Etching with Air Regenerated Acid Cupric Chloride

I don't recall Brad having mentioned this alternative in his experiments.  Then again, there are a more and more things I don't recall with each passing day.  So, I'll apologize in advance if this is old news.   I intend to do a side by side comparison of copper and iron chloride etching and see for myself (unless somebody replies to this post with a definitive "don't bother, it won't work").  I'll report back on any positive results that may be realized.

Ed


----------



## trapper (Dec 30, 2012)

My worry is the chloride....... it indicates chlorine gas to me which i understand is, lets say not nice. Brads the guy to advise but i strongly suggest good ventilation and maybe fume extraction


----------



## Ed McDonnell (Dec 30, 2012)

Hi Trapper - I had noticed the chorine gas, but I wasn't overly concerned.  But only because I'll be doing everything outdoors.  One of the advantages of living  where I live is that it's pretty nice outside most of the year.  And the trade winds are almost always blowing which provides natural ventilation.

Besides the chlorine gas, I'm not comfortable with bubbling acid indoors where any mist that escapes could settle on tools that I would prefer not to expose to acid.  So there's more than one reason for me to do this outside.

I figure it can't be much worse than working with the chlorine that I add to the pool each day.  Having once gotten a whiff of chlorine when the breeze unexpectedly shifted while pouring it out, it definitely is not something you want a lot of around you.  I'll probably wear an appropriate chemical mask (and goggles) when I am working with any of the etching stuff.

Ed


----------



## BradG (Dec 31, 2012)

Found Cupric have you :wink:

Well first things first, the chlorine gas isnt an issue to be concerned over with Ferric. Afterall, Ferric Chloride contains chlorine.. hence the chloride in its name. It becomes an issue with both of these chemicals when a current is passed through them in an electrolyte bath for instance, which will then create chlorine gas as a byproduct. This is why we do NOT use salt water as a conductor in an alectrolyte bath, as that is sodium _Chloride_. Chlorine gas is generated when replenishing cupric however

One point to clear up here, is that what you are looking at is an acid - and quite a potent one too... albeit it sounds like you are familiar with hydrochloric acid with working with pools.. you dont want this stuff in your eyes, eye protection gloves and apron are a must.... though needless to say its not a dangerous chemical to work with , when taking the relevant safty precautions.

Ferric chloride on the other hand is not an acid, it is a corrosive. It does not atomise and dissipate around the workshop like you are envisioning indoors corroding all your beloved tools and machinery... the cupric however, will. a fume extraction hood, or as you say outdoors. though wind shift should also be considered. (Reminds me of an old friend of mine which was brewing tear gas in his back garden and the wind shifted :smile-big:he learned a valuable lesson the hard way)

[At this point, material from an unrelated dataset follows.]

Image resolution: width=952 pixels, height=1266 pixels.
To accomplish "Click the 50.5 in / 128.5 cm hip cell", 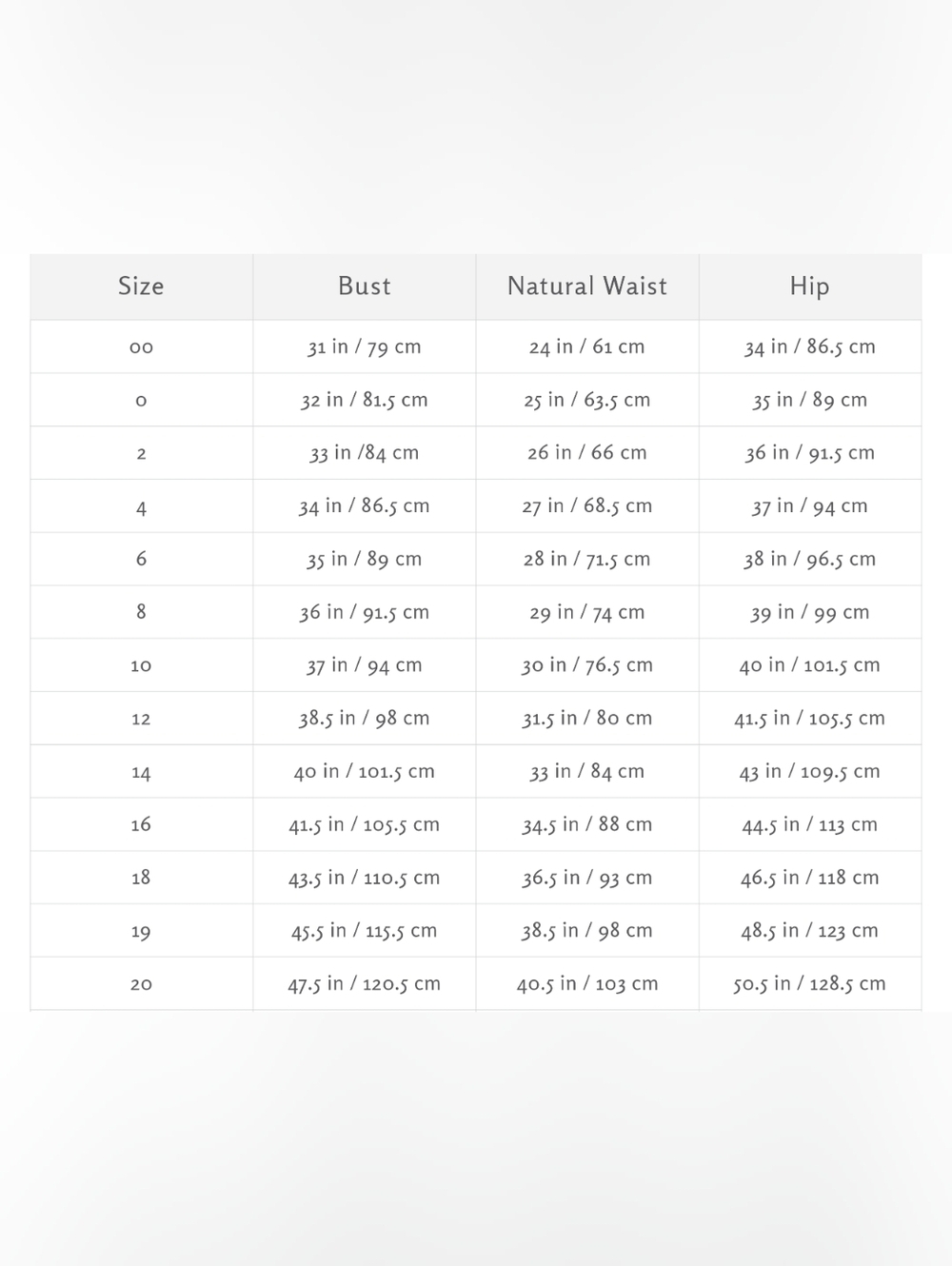I will coord(810,984).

You are dealing with an acid which can be carried in the air, which will irritate any mucus membranes, respiratory tracts and eyes. This is afterall, what chlorine gas would also do, as when it makes contact with water, it reverts back into acid.

Seems like a good experiment to me  Will be good to see how you get along with it. There is no reason whatsoever as to why it wouldnt work, though may just take a little more time to etch.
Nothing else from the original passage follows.